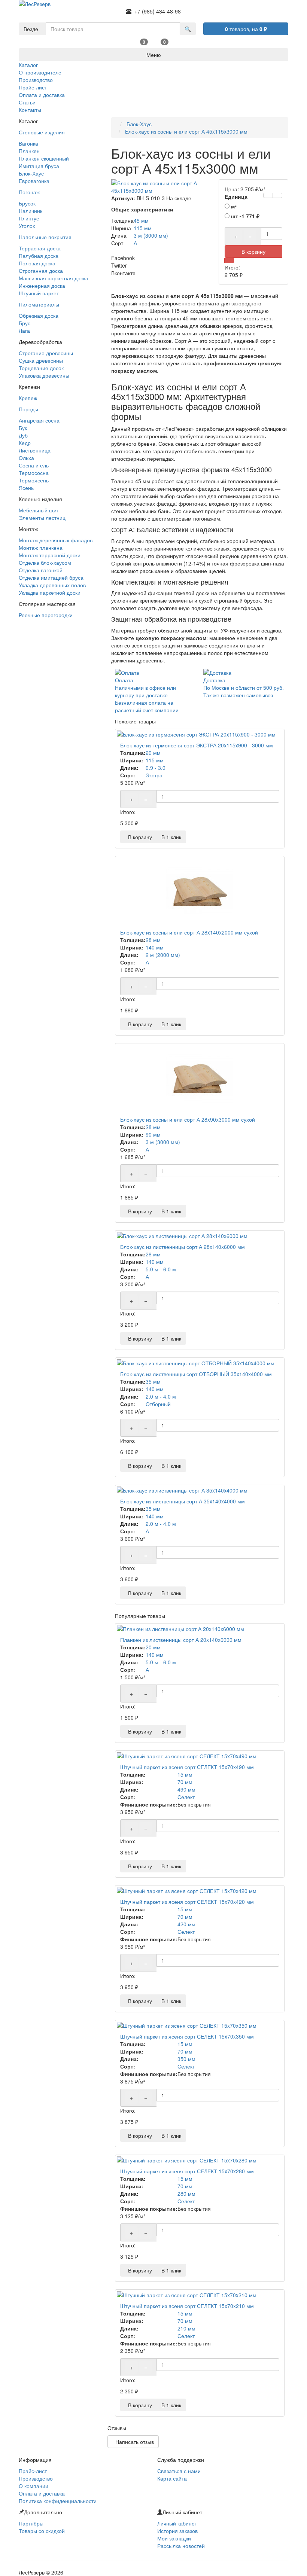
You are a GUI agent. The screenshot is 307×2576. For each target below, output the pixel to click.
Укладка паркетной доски (49, 592)
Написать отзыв (133, 2441)
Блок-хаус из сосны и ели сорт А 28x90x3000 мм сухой (187, 1119)
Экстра (154, 775)
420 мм (186, 1924)
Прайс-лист (33, 2471)
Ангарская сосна (39, 420)
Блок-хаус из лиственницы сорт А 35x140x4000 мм (182, 1501)
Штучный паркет (39, 293)
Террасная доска (40, 248)
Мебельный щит (39, 510)
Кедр (25, 442)
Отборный (158, 1404)
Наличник (30, 210)
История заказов (177, 2530)
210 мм (186, 2328)
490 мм (186, 1789)
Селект (186, 1797)
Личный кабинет (177, 2523)
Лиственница (35, 450)
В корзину (138, 837)
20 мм (153, 752)
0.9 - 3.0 (155, 767)
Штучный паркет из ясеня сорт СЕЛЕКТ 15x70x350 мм (187, 2036)
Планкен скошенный (44, 158)
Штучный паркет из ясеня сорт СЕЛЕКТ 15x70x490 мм (187, 1767)
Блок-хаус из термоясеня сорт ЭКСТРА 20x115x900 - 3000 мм (196, 745)
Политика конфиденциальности (58, 2501)
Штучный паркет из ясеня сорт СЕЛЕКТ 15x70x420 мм (187, 1901)
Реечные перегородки (46, 615)
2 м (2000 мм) (163, 954)
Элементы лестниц (42, 517)
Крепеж (28, 398)
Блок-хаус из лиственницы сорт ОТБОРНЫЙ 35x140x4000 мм (196, 1374)
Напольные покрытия (45, 237)
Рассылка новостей (181, 2545)
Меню (153, 54)
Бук (23, 428)
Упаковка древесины (44, 375)
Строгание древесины (46, 353)
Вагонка (28, 143)
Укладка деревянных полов (52, 585)
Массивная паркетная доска (53, 278)
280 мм (186, 2193)
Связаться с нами (179, 2471)
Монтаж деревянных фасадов (55, 540)
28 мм (153, 939)
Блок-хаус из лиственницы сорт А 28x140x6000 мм (182, 1246)
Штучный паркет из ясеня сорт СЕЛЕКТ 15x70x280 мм (187, 2171)
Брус (24, 323)
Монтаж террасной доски (49, 555)
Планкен (29, 151)
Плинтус (29, 218)
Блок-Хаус (31, 173)
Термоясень (34, 480)
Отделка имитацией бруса (51, 577)
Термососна (34, 472)
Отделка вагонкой (41, 570)
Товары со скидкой (42, 2530)
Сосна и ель (34, 465)
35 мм (153, 1381)
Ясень (26, 487)
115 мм (155, 760)
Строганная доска (41, 270)
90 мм (153, 1134)
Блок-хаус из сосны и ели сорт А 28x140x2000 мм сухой (189, 932)
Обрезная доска (38, 315)
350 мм (186, 2059)
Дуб (23, 435)
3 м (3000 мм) (163, 1142)
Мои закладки (174, 2538)
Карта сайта (172, 2478)
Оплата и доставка (42, 2493)
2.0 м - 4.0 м (161, 1396)
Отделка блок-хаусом (45, 562)
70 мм (184, 1782)
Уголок (27, 225)
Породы (28, 409)
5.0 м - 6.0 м (161, 1269)
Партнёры (31, 2523)
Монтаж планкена (41, 547)
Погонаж (29, 192)
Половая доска (37, 263)
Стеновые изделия (42, 132)
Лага (24, 330)
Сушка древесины (41, 360)
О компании (33, 2486)
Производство (36, 2478)
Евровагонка (34, 181)
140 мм (155, 947)
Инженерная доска (42, 285)
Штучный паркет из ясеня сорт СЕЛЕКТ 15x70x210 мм (187, 2306)
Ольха (26, 457)
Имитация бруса (39, 166)
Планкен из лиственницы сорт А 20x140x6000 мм (180, 1639)
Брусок (27, 203)
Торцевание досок (41, 368)
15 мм (184, 1774)
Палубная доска (38, 255)
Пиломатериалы (39, 304)
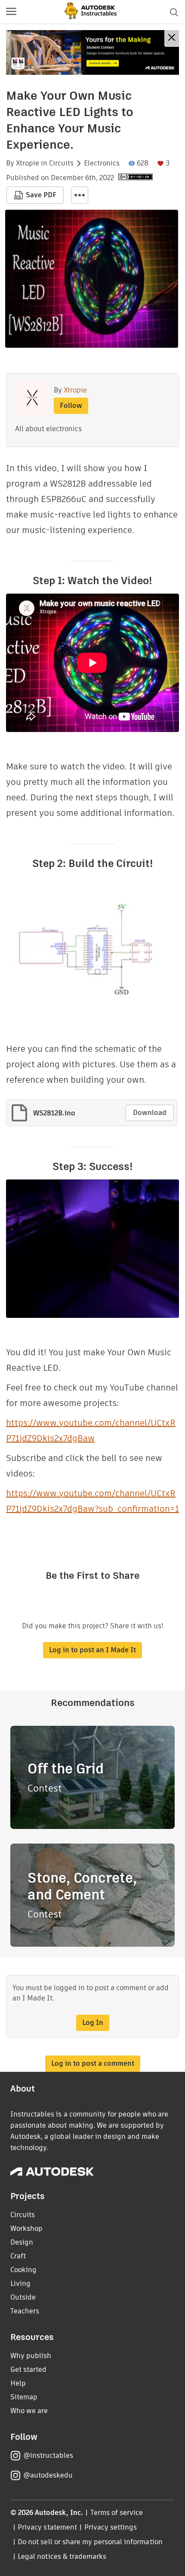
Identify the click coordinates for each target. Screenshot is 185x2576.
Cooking (23, 2270)
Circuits (61, 163)
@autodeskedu (48, 2475)
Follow (71, 405)
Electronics (102, 163)
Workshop (26, 2228)
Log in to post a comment (92, 2063)
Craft (18, 2256)
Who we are (29, 2411)
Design (21, 2242)
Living (20, 2283)
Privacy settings (110, 2527)
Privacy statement (47, 2527)
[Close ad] (171, 38)
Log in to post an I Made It (92, 1650)
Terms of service (116, 2513)
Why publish (30, 2356)
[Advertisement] (92, 52)
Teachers (24, 2311)
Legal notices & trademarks (62, 2556)
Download (149, 1113)
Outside (23, 2297)
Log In (92, 2023)
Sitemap (23, 2397)
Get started (28, 2369)
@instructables (48, 2455)
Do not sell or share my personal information (90, 2542)
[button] (11, 12)
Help (18, 2383)
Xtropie (27, 163)
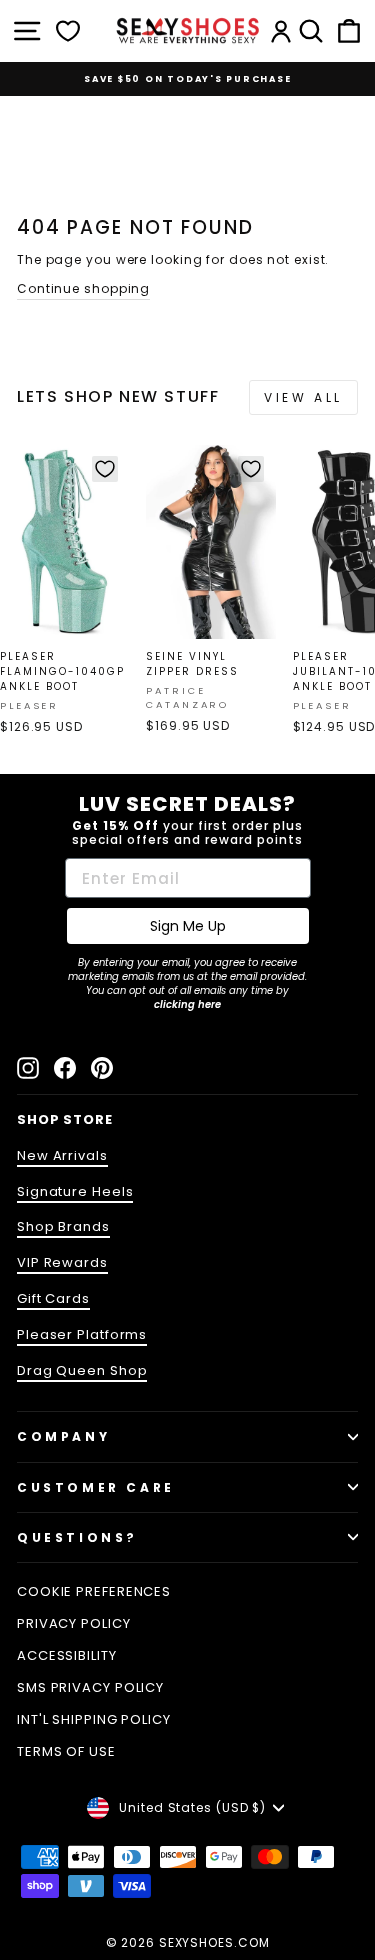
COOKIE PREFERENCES (94, 1591)
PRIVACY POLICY (74, 1623)
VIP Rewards (62, 1262)
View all (303, 397)
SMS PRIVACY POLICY (90, 1687)
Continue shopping (83, 288)
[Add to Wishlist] (105, 469)
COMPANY (63, 1436)
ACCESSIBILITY (67, 1655)
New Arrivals (62, 1155)
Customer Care (96, 1487)
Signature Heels (75, 1191)
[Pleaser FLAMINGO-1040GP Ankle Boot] (64, 542)
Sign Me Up (188, 926)
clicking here (187, 1004)
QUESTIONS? (77, 1537)
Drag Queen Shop (82, 1370)
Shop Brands (63, 1226)
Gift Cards (53, 1298)
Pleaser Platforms (82, 1334)
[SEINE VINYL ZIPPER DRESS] (210, 542)
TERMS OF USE (66, 1751)
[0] (68, 31)
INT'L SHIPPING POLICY (94, 1719)
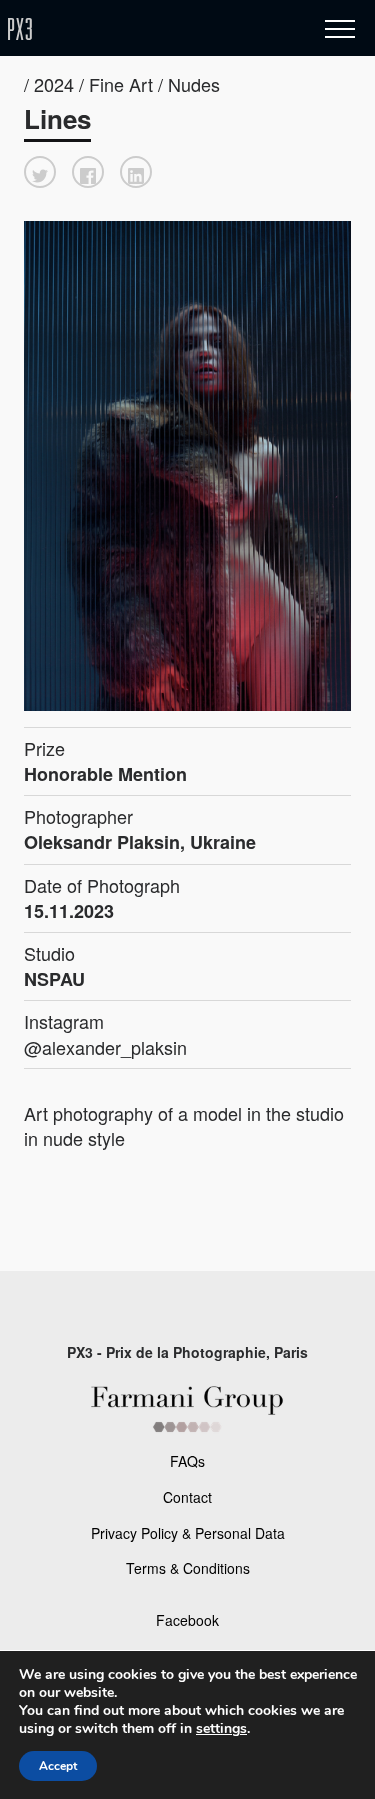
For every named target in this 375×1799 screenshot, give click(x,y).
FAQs (187, 1461)
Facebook (187, 1620)
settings (221, 1729)
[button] (40, 172)
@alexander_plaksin (105, 1047)
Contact (187, 1497)
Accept (58, 1766)
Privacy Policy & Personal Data (188, 1533)
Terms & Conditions (188, 1568)
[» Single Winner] (138, 29)
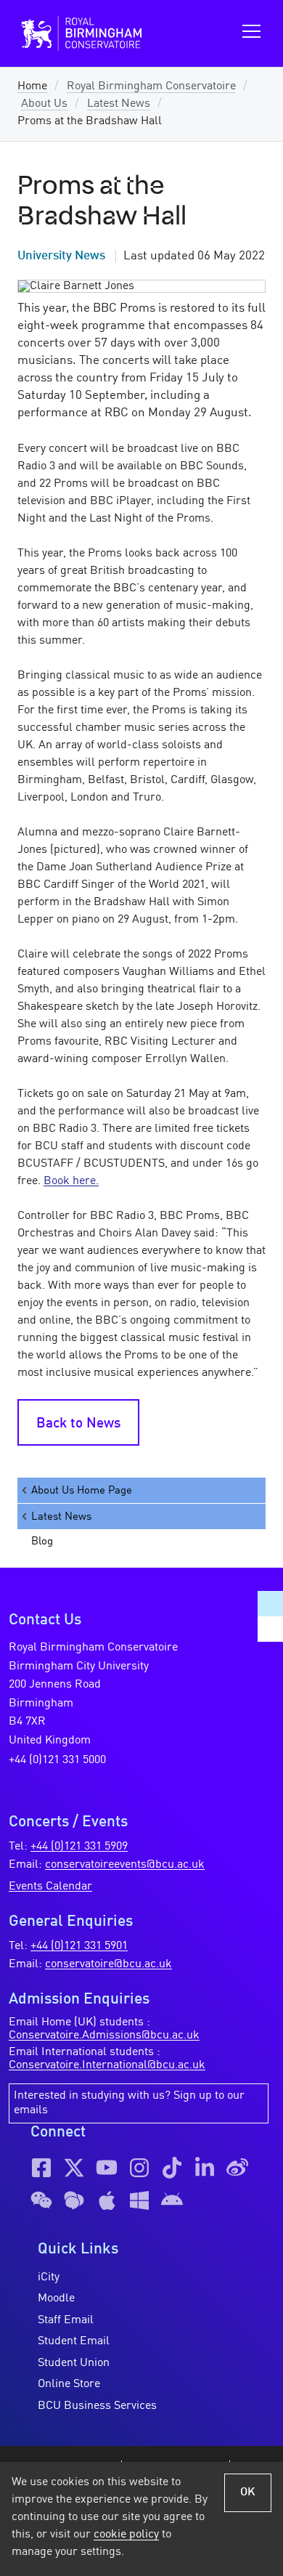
++++++
◆ **Task directions**
Leaving out only the pictures, return the material above unchanged.

◆ **Completed exercise**
You are a GUI agent. The screenshot is 307×2576. For each target below, output the pixel to click.
Укладка паркетной доски (49, 592)
Написать отзыв (133, 2441)
Блок-хаус из сосны и ели сорт А 28x90x3000 мм сухой (187, 1119)
Экстра (154, 775)
420 мм (186, 1924)
Прайс-лист (33, 2471)
Ангарская сосна (39, 420)
Блок-хаус из лиственницы сорт А 35x140x4000 мм (182, 1501)
Штучный паркет (39, 293)
Террасная доска (40, 248)
Мебельный щит (39, 510)
Кедр (25, 442)
Отборный (158, 1404)
Наличник (30, 210)
История заказов (177, 2530)
210 мм (186, 2328)
490 мм (186, 1789)
Селект (186, 1797)
Личный кабинет (177, 2523)
Лиственница (35, 450)
В корзину (138, 837)
20 мм (153, 752)
0.9 - 3.0 (155, 767)
Штучный паркет из ясеня сорт СЕЛЕКТ 15x70x350 мм (187, 2036)
Планкен скошенный (44, 158)
Штучный паркет из ясеня сорт СЕЛЕКТ 15x70x490 мм (187, 1767)
Блок-хаус из термоясеня сорт ЭКСТРА 20x115x900 - 3000 мм (196, 745)
Политика конфиденциальности (58, 2501)
Штучный паркет из ясеня сорт СЕЛЕКТ 15x70x420 мм (187, 1901)
Реечные перегородки (46, 615)
2 м (2000 мм) (163, 954)
Элементы лестниц (42, 517)
Крепеж (28, 398)
Блок-хаус из лиственницы сорт ОТБОРНЫЙ 35x140x4000 мм (196, 1374)
Напольные покрытия (45, 237)
Рассылка новостей (181, 2545)
Меню (153, 54)
Бук (23, 428)
Упаковка древесины (44, 375)
Строгание древесины (46, 353)
Вагонка (28, 143)
Укладка деревянных полов (52, 585)
Массивная паркетная доска (53, 278)
280 мм (186, 2193)
Связаться с нами (179, 2471)
Монтаж деревянных фасадов (55, 540)
28 мм (153, 939)
Блок-хаус из лиственницы сорт А 28x140x6000 мм (182, 1246)
Штучный паркет из ясеня сорт СЕЛЕКТ 15x70x280 мм (187, 2171)
Брус (24, 323)
Монтаж террасной доски (49, 555)
Планкен (29, 151)
Плинтус (29, 218)
Блок-Хаус (31, 173)
Термоясень (34, 480)
Отделка имитацией бруса (51, 577)
Термососна (34, 472)
Отделка вагонкой (41, 570)
Товары со скидкой (42, 2530)
Сосна и ель (34, 465)
35 мм (153, 1381)
Ясень (26, 487)
115 мм (155, 760)
Строганная доска (41, 270)
90 мм (153, 1134)
Блок-хаус из сосны и ели сорт А 28x140x2000 мм сухой (189, 932)
Обрезная доска (38, 315)
350 мм (186, 2059)
Дуб (23, 435)
3 м (3000 мм) (163, 1142)
Мои закладки (174, 2538)
Карта сайта (172, 2478)
Оплата и доставка (42, 2493)
2.0 м - 4.0 м (161, 1396)
Отделка блок-хаусом (45, 562)
70 мм (184, 1782)
Уголок (27, 225)
Породы (28, 409)
5.0 м - 6.0 м (161, 1269)
Партнёры (31, 2523)
Монтаж планкена (41, 547)
Погонаж (29, 192)
Половая доска (37, 263)
Стеновые изделия (42, 132)
Лага (24, 330)
Сушка древесины (41, 360)
О компании (33, 2486)
Производство (36, 2478)
Евровагонка (34, 181)
140 мм (155, 947)
Инженерная доска (42, 285)
Штучный паркет из ясеня сорт СЕЛЕКТ 15x70x210 мм (187, 2306)
Ольха (26, 457)
Имитация бруса (39, 166)
Планкен из лиственницы сорт А 20x140x6000 мм (180, 1639)
Брусок (27, 203)
Торцевание досок (41, 368)
15 мм (184, 1774)
Палубная доска (38, 255)
Пиломатериалы (39, 304)
Identify the click coordinates for each target. Screenshot is 185x2576.
Cooking (23, 2270)
Circuits (61, 163)
@autodeskedu (48, 2475)
Follow (71, 405)
Electronics (102, 163)
Workshop (26, 2228)
Log in to post a comment (92, 2063)
Craft (18, 2256)
Who we are (29, 2411)
Design (21, 2242)
Living (20, 2283)
Privacy settings (110, 2527)
Privacy statement (47, 2527)
[Close ad] (171, 38)
Log in to post an I Made It (92, 1650)
Terms of service (116, 2513)
Why publish (30, 2356)
[Advertisement] (92, 52)
Teachers (24, 2311)
Legal notices & trademarks (62, 2556)
Download (149, 1113)
Outside (23, 2297)
Log In (92, 2023)
Sitemap (23, 2397)
Get started (28, 2369)
@instructables (48, 2455)
Do not sell or share my personal information (90, 2542)
[button] (11, 12)
Help (18, 2383)
Xtropie (27, 163)
COOKIE PREFERENCES (94, 1591)
PRIVACY POLICY (74, 1623)
VIP Rewards (62, 1262)
View all (303, 397)
SMS PRIVACY POLICY (90, 1687)
Continue shopping (83, 288)
[Add to Wishlist] (105, 469)
COMPANY (63, 1436)
ACCESSIBILITY (67, 1655)
New Arrivals (62, 1155)
Customer Care (96, 1487)
Signature Heels (75, 1191)
[Pleaser FLAMINGO-1040GP Ankle Boot] (64, 542)
Sign Me Up (188, 926)
clicking here (187, 1004)
QUESTIONS? (77, 1537)
Drag Queen Shop (82, 1370)
Shop Brands (63, 1226)
Gift Cards (53, 1298)
Pleaser Platforms (82, 1334)
[SEINE VINYL ZIPPER DRESS] (210, 542)
TERMS OF USE (66, 1751)
[0] (68, 31)
INT'L SHIPPING POLICY (94, 1719)
For every named target in this 375×1799 screenshot, give click(x,y).
FAQs (187, 1461)
Facebook (187, 1620)
settings (221, 1729)
[button] (40, 172)
@alexander_plaksin (105, 1047)
Contact (187, 1497)
Accept (58, 1766)
Privacy Policy & Personal Data (188, 1533)
Terms & Conditions (188, 1568)
[» Single Winner] (138, 29)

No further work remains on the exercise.